Jakieś wariancje z tętnem dane mi już było obserwować w przeszłości raz czy dwa, i faktycznie zawsze był to intensywny okres ale przede wszystkim wysoka temperatura. Natomiast teraz samopoczucie było całkowicie ok i poza cyferką na pulsometrze nie odczułem nic dziwnego o czym np wspomina trener z filmiku. Do tego te wartości zupełnie nie pokrywały się z wysiłkiem, a jechałem przecież 4h
Jak zrozumiałem P. Ryszarda, to przed samym treningiem niczego nienormalnego nie odczuwamy, dzień jak co dzień. Ot po prostu zaczynamy wysiłek, jedziemy sobie spokojną rozgrzewkę i obserwujemy nagle wariacje wskazań na pulsometrze, raz jest 70, za chwilę 200, a po kolejnej 120 itd. itd. Totalnie nie idzie to w parze z generowaną mocą, która jest równa. Po pewnym czasie anomalie ustępują i wszystko jest normalnie, zapominamy o temacie. On tam o tym mówi, że ludzie zrzucają wtedy winę na sam pulsometr, na baterię itd, a prawda może okazać się inna, że jest to przemęczenie organizmu i jest to jedna z metod samokontroli obok kilku innych wymienionych.

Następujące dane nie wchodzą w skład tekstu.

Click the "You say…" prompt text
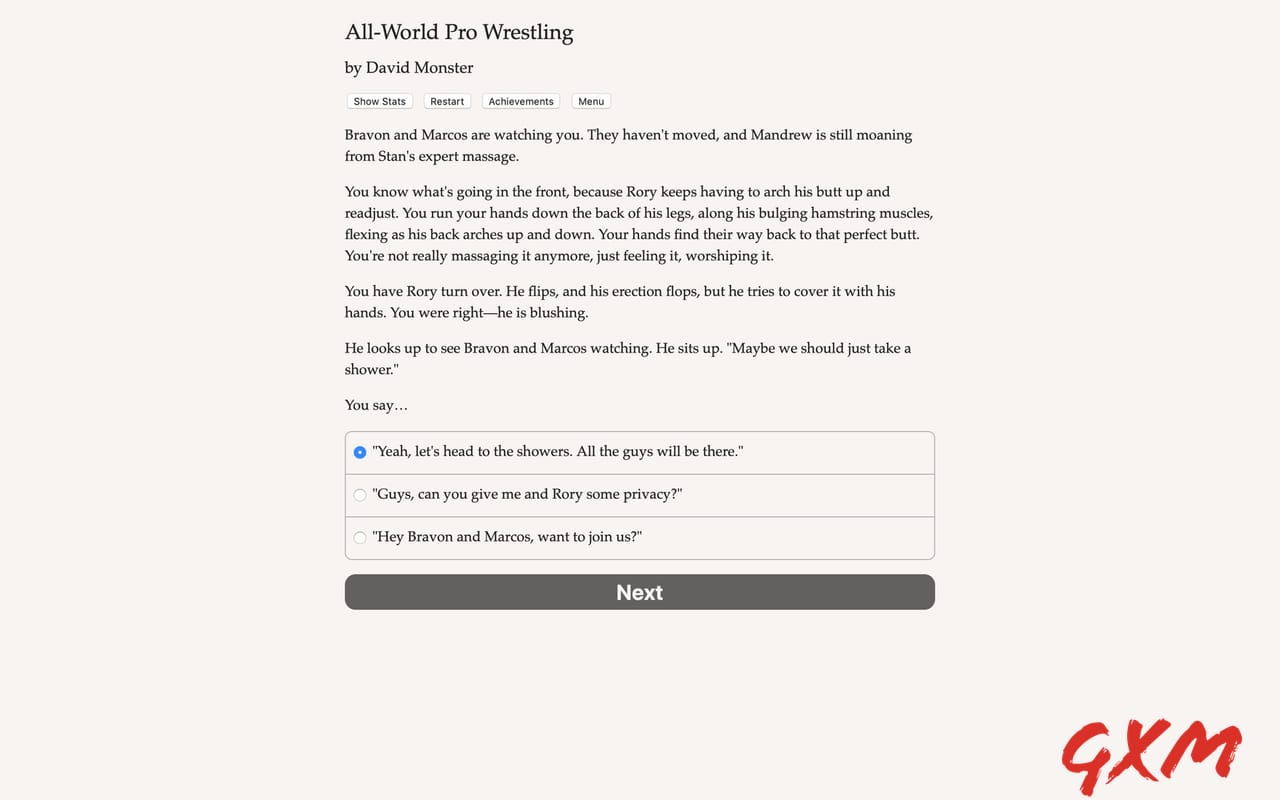The image size is (1280, 800). pyautogui.click(x=376, y=405)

Nie mówię TAK, ale warto znać zagadnienie i się jemu przyglądać.
#13411
Posted 13 August 2019 - 13:33
Mówisz o Ryszardzie Szulu? Za krótki kolego jesteś, by z tym panem podejmować jakiekolwiek dysputy.

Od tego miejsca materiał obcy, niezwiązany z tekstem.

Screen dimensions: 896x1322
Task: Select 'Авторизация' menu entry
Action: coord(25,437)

Nie o Panu Szulu mówiłem Znałem go jeszcze w czasach jak przygotowywał kondycyjnie piłkarzy Wisły Kraków i trenowałem do skserowanych wycinków gazet z jego poradami
Być może ja jestem za krótki (fakt-dość niski), cóż...nie da się tego zmienić, za to ty ewidentnie za szeroki i chyba warto nad tym popracować chyba że są wzory z których wychodzi inaczej?
#13412
Posted 13 August 2019 - 14:06
Zrobiłem nowy temat do tego typu pieprzenia i ten temat wieje pustką, a tu ciągłe przepychanki.
Dziękuję za uwagę.
- mess, Prozor, astronom and 4 others like this
Lekkie. Tanie. Mocne. Wybierz dwa - C. Boardman
#13413 Gosc_beskidbike600_*
Posted 13 August 2019 - 16:19
Pogaduchy z kolegą bardzo złe samopoczucie(hipoglikemia zemdliło mnie z głodu)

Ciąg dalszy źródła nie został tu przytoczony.